Think about production, silly!
We just finished doing a big optimization in RavenDB, and one of the things that we needed to do was to store additional (internal) information so we could act upon it later on. If you must know, we now keep track of stats during indexing and can select the appropriate indexing approach based on the amount of data that we have available.
The details about this aren’t that important. What is important is that this is a piece of data that is used by RavenDB to make decisions. That means that just about the worst thing that we could possibly do is leave things at this state:
Think about what will happen in production, when you have an annoyed (and tired) ops team trying to figure out what is going on. Having a black box is the worst thing that you could possibly do, because you give the admin absolutely no input. And remember, you are going to be the one on call when the support phone rings.
One of the very final touches that we did was to add a debug endpoint that will expose those details to the user, so we could actually inspect them at runtime, and in production.
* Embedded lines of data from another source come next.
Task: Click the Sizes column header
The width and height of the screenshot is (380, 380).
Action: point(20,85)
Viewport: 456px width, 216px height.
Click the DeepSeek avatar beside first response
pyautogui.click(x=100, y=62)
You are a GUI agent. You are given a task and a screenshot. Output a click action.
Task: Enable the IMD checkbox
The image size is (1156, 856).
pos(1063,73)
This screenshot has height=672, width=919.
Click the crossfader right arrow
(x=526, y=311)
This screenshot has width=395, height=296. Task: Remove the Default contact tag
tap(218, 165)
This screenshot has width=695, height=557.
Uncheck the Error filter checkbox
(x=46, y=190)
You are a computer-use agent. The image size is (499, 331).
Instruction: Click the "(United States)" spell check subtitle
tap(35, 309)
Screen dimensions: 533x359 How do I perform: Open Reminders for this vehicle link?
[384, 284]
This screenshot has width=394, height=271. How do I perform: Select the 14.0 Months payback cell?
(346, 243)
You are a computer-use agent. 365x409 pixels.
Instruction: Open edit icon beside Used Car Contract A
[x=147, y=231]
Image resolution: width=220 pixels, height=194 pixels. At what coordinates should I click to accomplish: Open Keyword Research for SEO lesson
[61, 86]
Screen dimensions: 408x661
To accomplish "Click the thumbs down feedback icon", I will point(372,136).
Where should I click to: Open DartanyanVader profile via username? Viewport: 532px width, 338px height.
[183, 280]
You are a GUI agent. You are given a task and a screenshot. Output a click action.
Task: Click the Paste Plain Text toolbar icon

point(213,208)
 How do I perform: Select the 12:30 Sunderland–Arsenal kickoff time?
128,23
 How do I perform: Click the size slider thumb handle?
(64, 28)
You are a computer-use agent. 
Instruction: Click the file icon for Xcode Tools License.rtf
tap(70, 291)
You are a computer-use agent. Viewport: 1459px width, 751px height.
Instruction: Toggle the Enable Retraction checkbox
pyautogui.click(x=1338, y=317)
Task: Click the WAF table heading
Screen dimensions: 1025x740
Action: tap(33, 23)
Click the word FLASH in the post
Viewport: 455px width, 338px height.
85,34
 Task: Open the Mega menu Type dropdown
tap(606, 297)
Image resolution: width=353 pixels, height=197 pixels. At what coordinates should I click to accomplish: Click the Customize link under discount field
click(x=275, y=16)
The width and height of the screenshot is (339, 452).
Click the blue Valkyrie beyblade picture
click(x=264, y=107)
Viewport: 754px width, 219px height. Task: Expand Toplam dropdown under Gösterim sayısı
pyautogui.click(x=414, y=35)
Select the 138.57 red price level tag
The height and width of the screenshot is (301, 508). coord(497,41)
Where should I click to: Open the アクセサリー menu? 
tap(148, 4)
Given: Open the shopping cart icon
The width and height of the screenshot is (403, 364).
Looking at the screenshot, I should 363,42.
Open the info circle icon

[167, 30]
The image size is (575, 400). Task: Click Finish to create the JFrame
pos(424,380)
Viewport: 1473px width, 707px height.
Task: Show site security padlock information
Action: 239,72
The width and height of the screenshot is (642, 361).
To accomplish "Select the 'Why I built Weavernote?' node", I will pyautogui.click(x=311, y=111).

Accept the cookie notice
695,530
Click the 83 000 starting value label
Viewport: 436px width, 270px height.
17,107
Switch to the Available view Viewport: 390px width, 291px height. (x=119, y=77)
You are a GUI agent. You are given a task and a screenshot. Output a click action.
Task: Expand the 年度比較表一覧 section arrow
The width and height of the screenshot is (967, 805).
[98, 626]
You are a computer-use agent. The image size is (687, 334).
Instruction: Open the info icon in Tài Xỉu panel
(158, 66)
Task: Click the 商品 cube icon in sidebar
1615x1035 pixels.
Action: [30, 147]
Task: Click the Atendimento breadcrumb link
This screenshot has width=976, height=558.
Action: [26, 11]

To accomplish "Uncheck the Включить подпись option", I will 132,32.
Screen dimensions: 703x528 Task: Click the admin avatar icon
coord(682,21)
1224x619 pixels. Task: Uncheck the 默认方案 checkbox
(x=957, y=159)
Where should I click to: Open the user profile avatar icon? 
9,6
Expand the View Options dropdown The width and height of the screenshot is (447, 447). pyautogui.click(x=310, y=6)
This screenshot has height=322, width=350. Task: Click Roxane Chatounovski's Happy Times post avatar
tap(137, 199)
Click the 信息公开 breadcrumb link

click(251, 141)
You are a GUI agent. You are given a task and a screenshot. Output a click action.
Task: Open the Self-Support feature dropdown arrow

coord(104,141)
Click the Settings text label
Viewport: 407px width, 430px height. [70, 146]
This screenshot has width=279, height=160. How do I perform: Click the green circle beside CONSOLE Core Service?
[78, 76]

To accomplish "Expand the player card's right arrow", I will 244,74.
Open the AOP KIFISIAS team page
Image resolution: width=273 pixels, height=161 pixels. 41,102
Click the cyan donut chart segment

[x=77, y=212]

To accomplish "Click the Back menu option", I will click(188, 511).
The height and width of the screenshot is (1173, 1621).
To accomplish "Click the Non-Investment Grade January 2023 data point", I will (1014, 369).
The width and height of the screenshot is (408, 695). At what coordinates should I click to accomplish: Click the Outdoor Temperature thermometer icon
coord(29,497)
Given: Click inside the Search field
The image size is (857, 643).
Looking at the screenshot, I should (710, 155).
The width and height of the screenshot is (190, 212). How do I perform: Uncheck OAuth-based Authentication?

We have a lot of those, some are intended for monitoring purposes, such as the /admin/stats or the /databases/db-name/stats endpoints, some are meant for troubleshooting, such as the /databases/db-name/logs?type=error endpoint and some are purely for debugging purposes, such as /databases/db-name/indexes/index/name?debug=keys which gives you the stats about all the keys in a map/reduce index.
Trust me, you are going to need those, at some point.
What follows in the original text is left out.